Untuk itu, sebagai masyarakat biasa, ada baiknya kita mengetahui Kode Etik Jurnalistik yang sengaja dibuat oleh dewan pers sebagai landasan moral profesi wartawan agar jika dilapangan kita menemukan seorang wartawan yang tindak-tanduk dan kelakuannya dalam mencari berita sama sekali tak selaras dengan kode etik jurnalistik kita bisa langsung melapor ke dewan redaksi koran dimana wartawan bersangkutan bekerja, ke Dewan Pers, atau bahkan ke pihak kepolisian. Seperti apa dan bagaimana butir-butir yang tercantum dalam kode etik jurnalistik tersebut.
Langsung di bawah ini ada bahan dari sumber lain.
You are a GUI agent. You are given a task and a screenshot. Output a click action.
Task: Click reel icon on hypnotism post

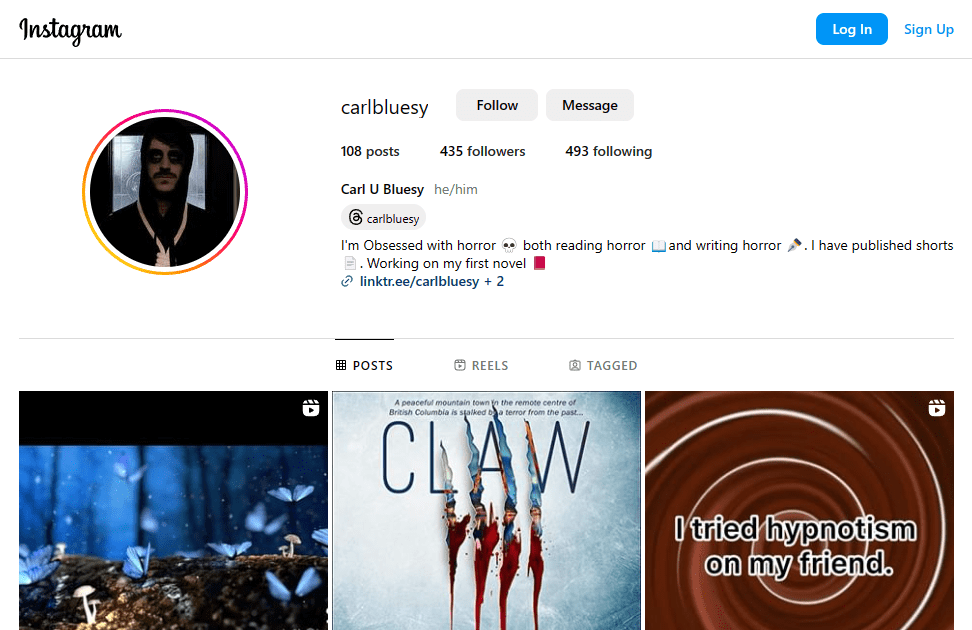click(937, 408)
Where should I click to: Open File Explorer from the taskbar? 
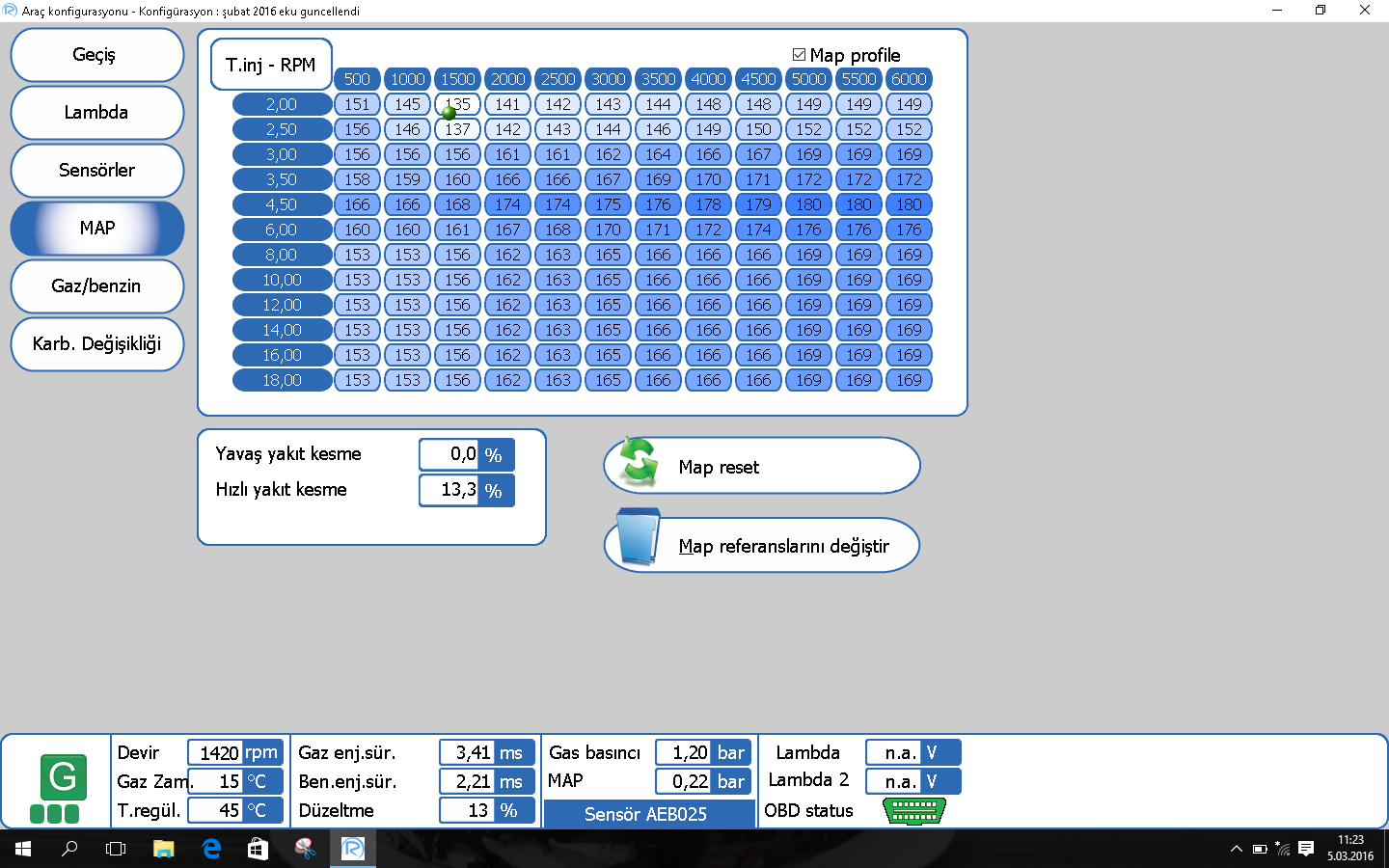point(164,849)
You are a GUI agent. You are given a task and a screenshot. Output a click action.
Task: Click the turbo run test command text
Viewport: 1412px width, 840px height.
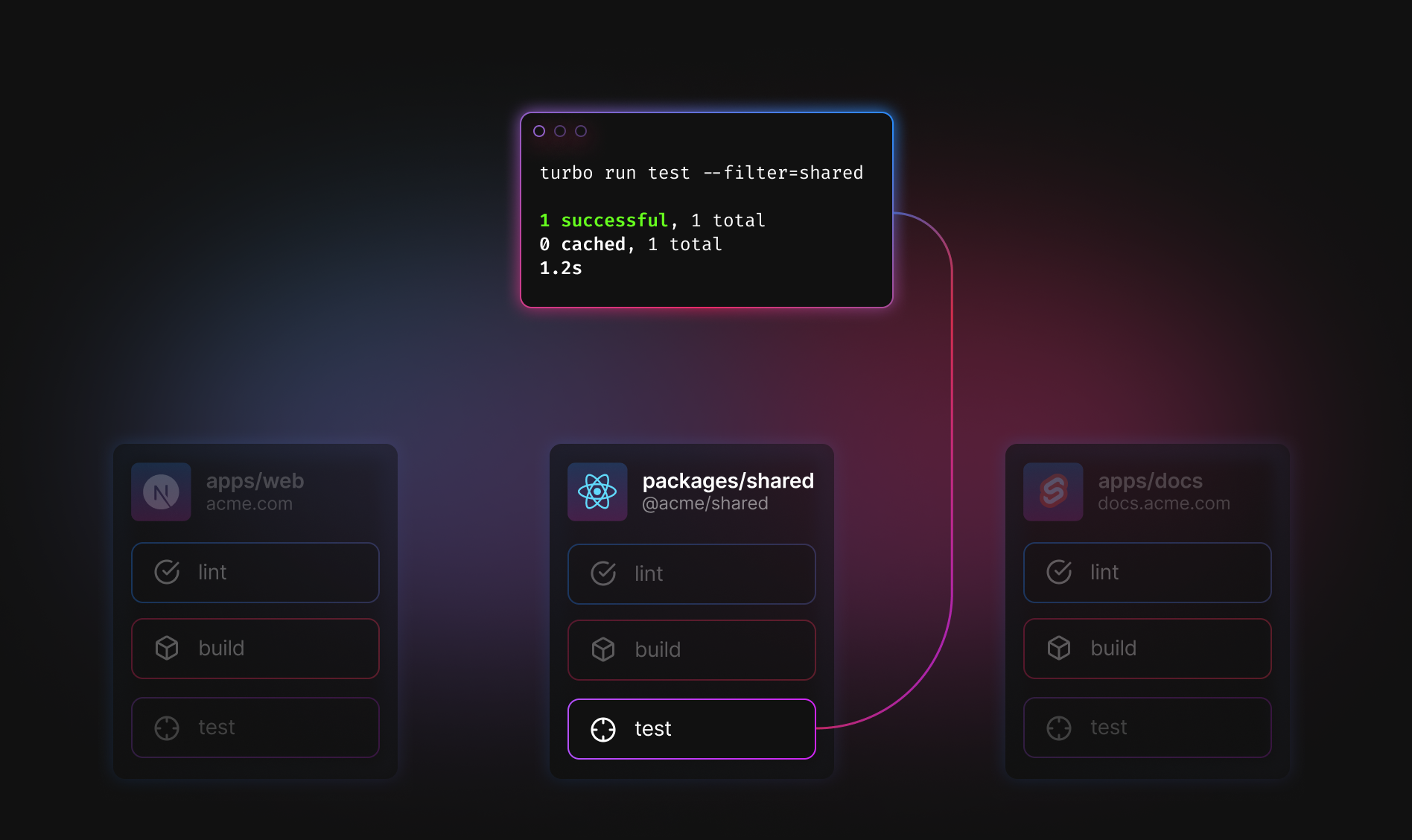(701, 172)
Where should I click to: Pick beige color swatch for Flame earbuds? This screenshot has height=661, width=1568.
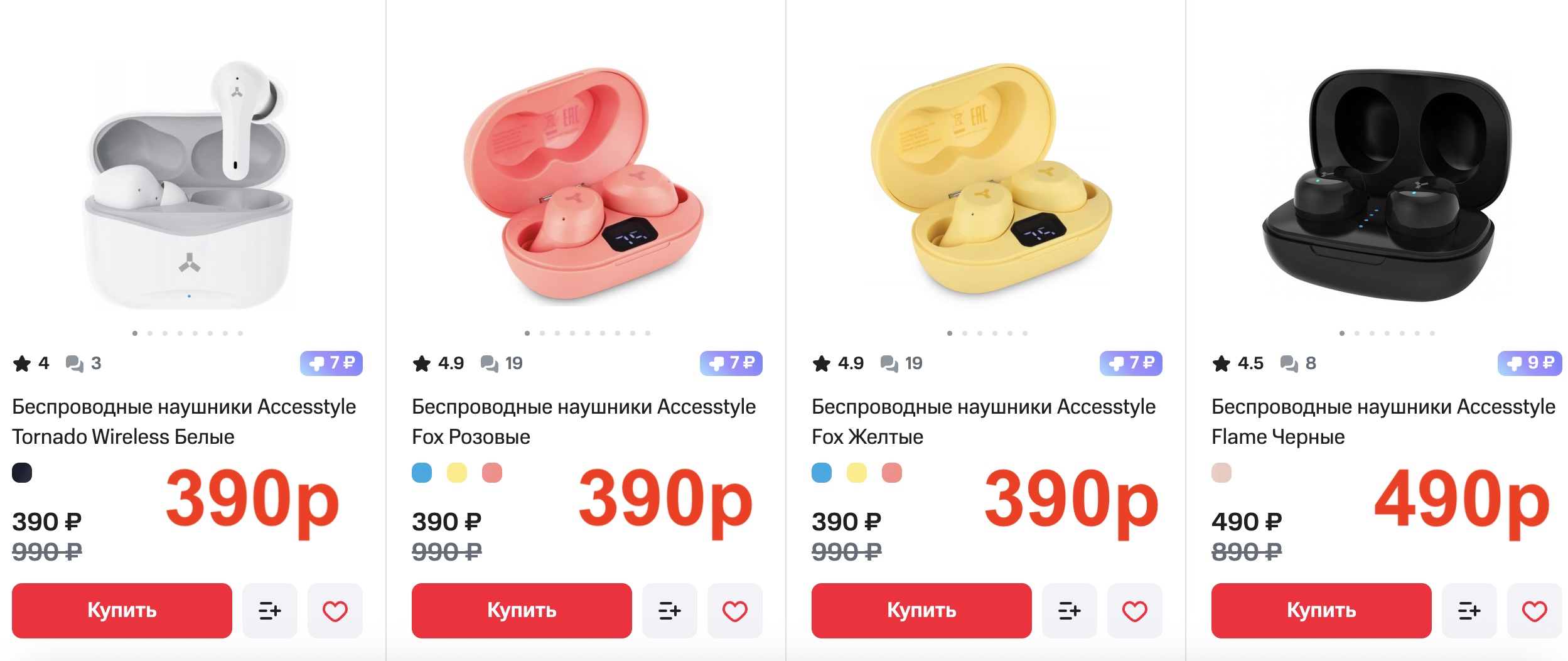1222,473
Ini dia……


Kemerdekaan berpendapat, berekspresi, dan pers adalah hak asasi manusia yang dilindungi Pancasila, Undang-Undang Dasar 1945, dan Deklarasi Universal Hak Asasi Manusia PBB. Kemerdekaan pers adalah sarana masyarakat untuk memperoleh informasi dan berkomunikasi, guna memenuhi kebutuhan hakiki dan meningkatkan kualitas kehidupan manusia. Dalam mewujudkan kemerdekaan pers itu, wartawan Indonesia juga menyadari adanya kepentingan bangsa, tanggung jawab sosial, keberagaman masyarakat, dan norma-norma agama.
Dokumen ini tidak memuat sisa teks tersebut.